The Earth is dressed in layers that protect it from the sun's fierce winds, and scientists have identified a new one they call a "warm plasma cloak."

The magnetosphere—the shield of ions and electrons that envelops Earth—extends far beyond the atmosphere, defending the planet from the harmful solar wind.

(Related: "Sun's Mysterious Waves Found; May Be Solar Wind Source" [December 6, 2007].)

Charles "Rick" Chappell, a physicist at Vanderbilt University in Nashville, Tennessee, led a research team that assembled information dating back decades to describe the new magnetosphere layer.

Some of the first hints of the cloak first showed up in data from research satellites in the early 1970s. The cloak was finally confirmed by NASA's Polar satellite, which ended a 12-year run in April 2008.

The cloak's discovery creates a theoretical home for particles that didn't fit with any of the other understood parts of the Earth's magnetosphere, Chappell said.

"The cloak particles didn't fit with any of the other regions."

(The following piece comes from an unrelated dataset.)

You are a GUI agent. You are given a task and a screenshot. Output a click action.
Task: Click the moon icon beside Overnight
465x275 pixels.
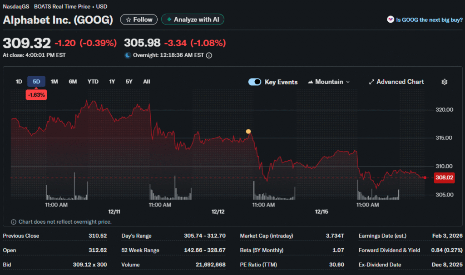click(128, 55)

The results appeared in fall 2008 in the Journal of Geophysical Research.

Flying Horseman

Chappell and his colleagues called the layer the "warm plasma cloak" because it conjured an image for them of a person on a horse, wearing a long cloak. Plasma is ionized gas found in space.

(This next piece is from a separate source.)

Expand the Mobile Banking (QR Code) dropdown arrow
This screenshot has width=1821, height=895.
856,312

The cloak's tails billow in response to the direction of solar winds.

The warm plasma cloak begins thinly on the nightside—or darkside—of the planet and wraps around to the dayside, where it becomes thickest until noon. In the afternoon, convective winds push the cloak out toward the edge of the magnetosphere, where it's peeled off by solar winds.

Depending on where it is relative to Earth, and the energy of the solar wind, the cloak can be found anywhere from 13,000 to 65,000 miles (20,000 to 105,000 kilometers) above the Earth's surface. It is always thickest on the planet's dayside.

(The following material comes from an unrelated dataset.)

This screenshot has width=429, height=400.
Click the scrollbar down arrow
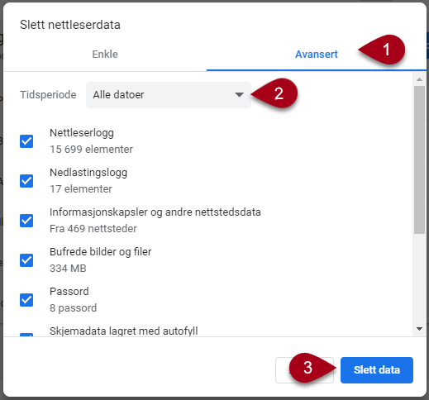coord(419,329)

The most notable magnetic field elsewhere in the solar system is that of Jupiter's.

"Jupiter's magnetosphere would be the largest object in the solar system if you could see it—larger than the sun," Chappell said.

Earth's magnetosphere is more than a million miles in the tail, which trails off in the downwind direction from the sun. It's so far-reaching that the moon orbits through it every month.

Magnetic Boon and Bane

The formerly mysterious warm plasma cloak is also implicated in one of the menacing effects of the magnetic field—damage to dozens of human-made satellites over the years.

"The warm plasma cloak is part of the environment that communications and weather satellites fly in," Chappell said. "It will play a role in how much the spacecraft charge electrically."

The magnetosphere can induce power surges in the electrical grid on Earth, triggering blackouts, interfering with radio transmissions, and disrupting GPS signals, Chappell pointed out—especially when it's perturbed by changes in the sun's solar wind.

Michelle Thomsen is a space physicist at Los Alamos National Lab in New Mexico who was not involved in the new study, but reviewed it prior to publication. She called the paper "interesting and useful."

"The proposed new name is catchy and could be a worthwhile addition to the magnetospheric taxonomy," she said.